Perhaps I assumed that State-sponsored promotion of breastfeeding was matched by supporting legislation. I certainly believed that anyone who had issues with me breastfeeding in public should deal with those issues rather than expect me to.

I've fed, and do feed, my baby wherever I happen to be when the need arises.

I've met with no negative reaction, with the notable exception of a church warden who informed me that I should "get that child a bottle" when I left a church service to feed my second son. Although I didn't mention it at the time, there was an irony in that statement coming from a woman worshipping in a church with stained-glass windows showing Jesus at Mary's breast.

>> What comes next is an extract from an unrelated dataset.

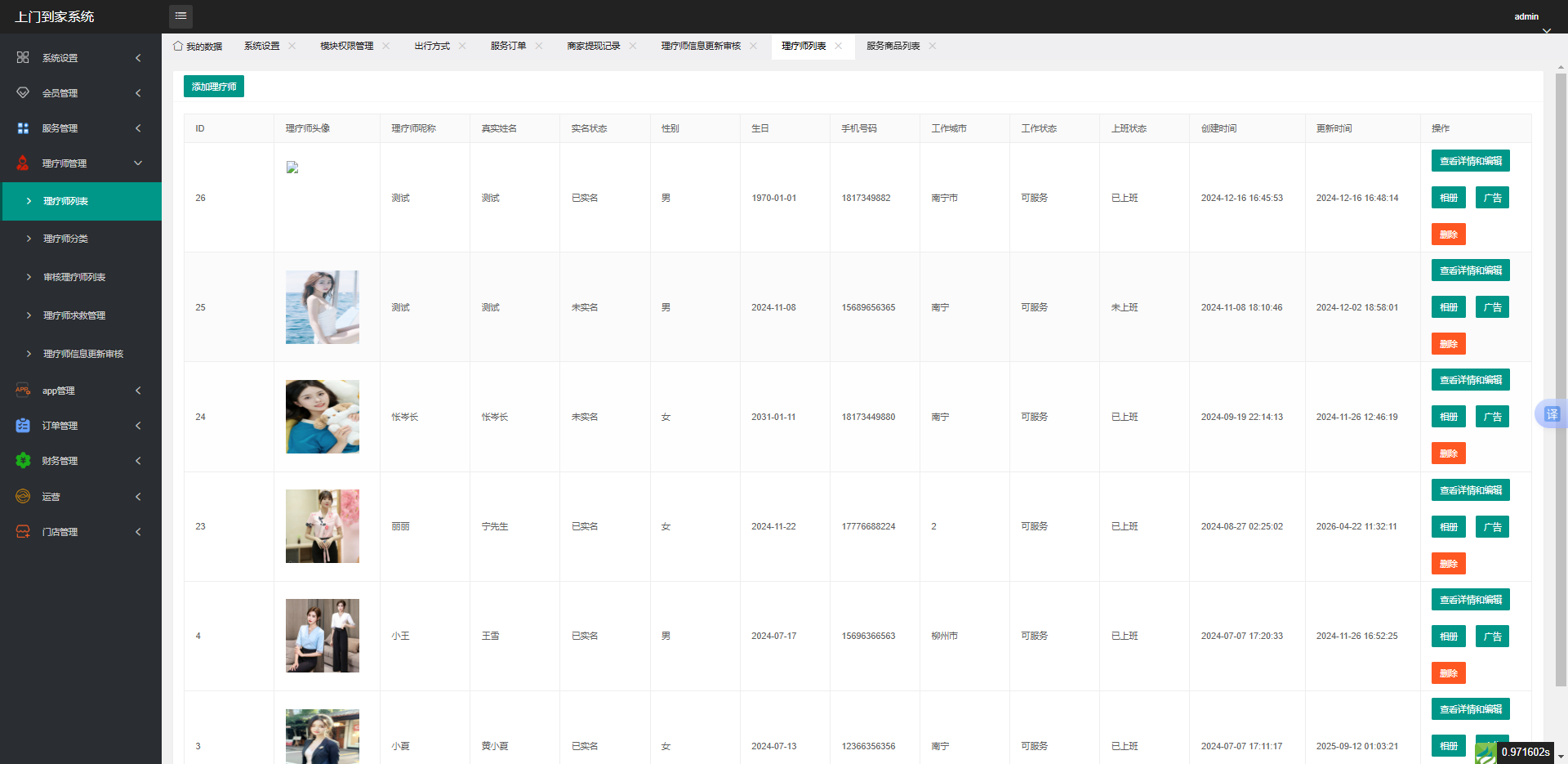Click the floating translate icon

pyautogui.click(x=1552, y=414)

My son was weaned before we made a return visit many months later. And maybe that says something about how damaging a negative reaction can be. I can't imagine what it is like if your own family don't support your decision to breastfeed. I can't see why a stranger in a cafe feels entitled to comment on how and where a woman should feed her baby. (Although I'm told that those same strangers are horrified when it is suggested that they too should retreat to the toilets with their beverage of choice!) But I have friends who have been on the receiving end of both experiences.

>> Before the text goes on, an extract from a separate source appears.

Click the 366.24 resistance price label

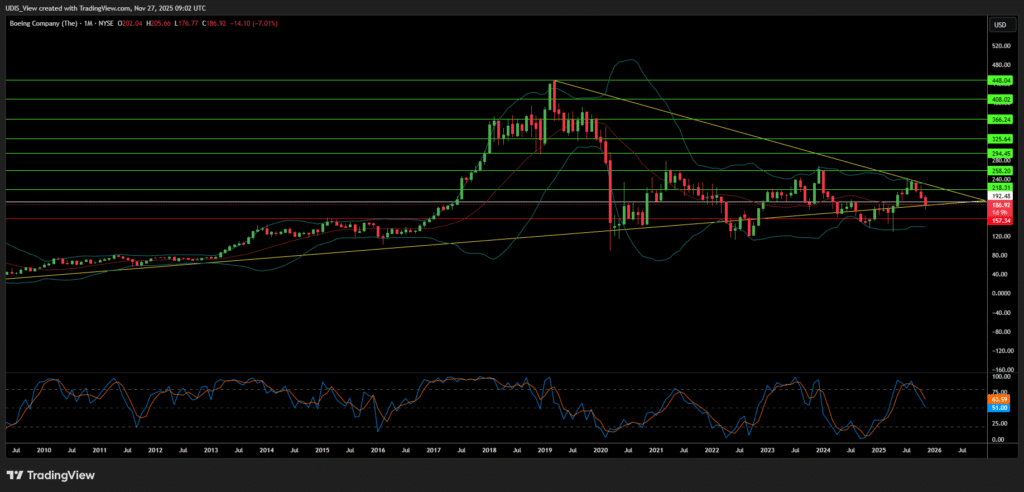1000,119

As a first timer in the early months of maternity leave, motherhood was an isolating experience for me. Making it to the local coffee shop and indulging in a latte and feeling that I was part of the outside world kept me sane when I really wasn't sure what this motherhood lark was all about.

Second time around involved the psychological and social adjustment to life as a stay-at-home mother and again the need to get out irrespective of feeds was really important. It also allowed me to build up a social circle of other mums with young children.

Motherhood third-time around simply doesn't allow for the luxury of scheduling feeds at home. Runs to school, playschool, karate, swimming, trips to the dentist or barber, outings to the cinema, park, playground or zoo, these things don't fit in around feeds, so feeds fit in around them. Feeling comfortable while feeding out and about helps preserve my sanity and my ability to function as a mum. I've found that breastfeeding can be as discreet as I need it to be.

Maybe the majority of people who've seen me feed my babies haven't even realised what's going on. Maybe they have. I'd love to think that a few who have fed out will register it as something normal, natural and convenient that they, or their partners, or daughters can also do.

Without fear of comment or disapproval.

My own experience of breastfeeding has been so positive. I'd love to see it become the norm in Ireland. And that will only happen if we can feed freely outside the confines of our own homes. Every time I breastfeed out and about, I hope I make it a little bit easier for my daughter to do the same.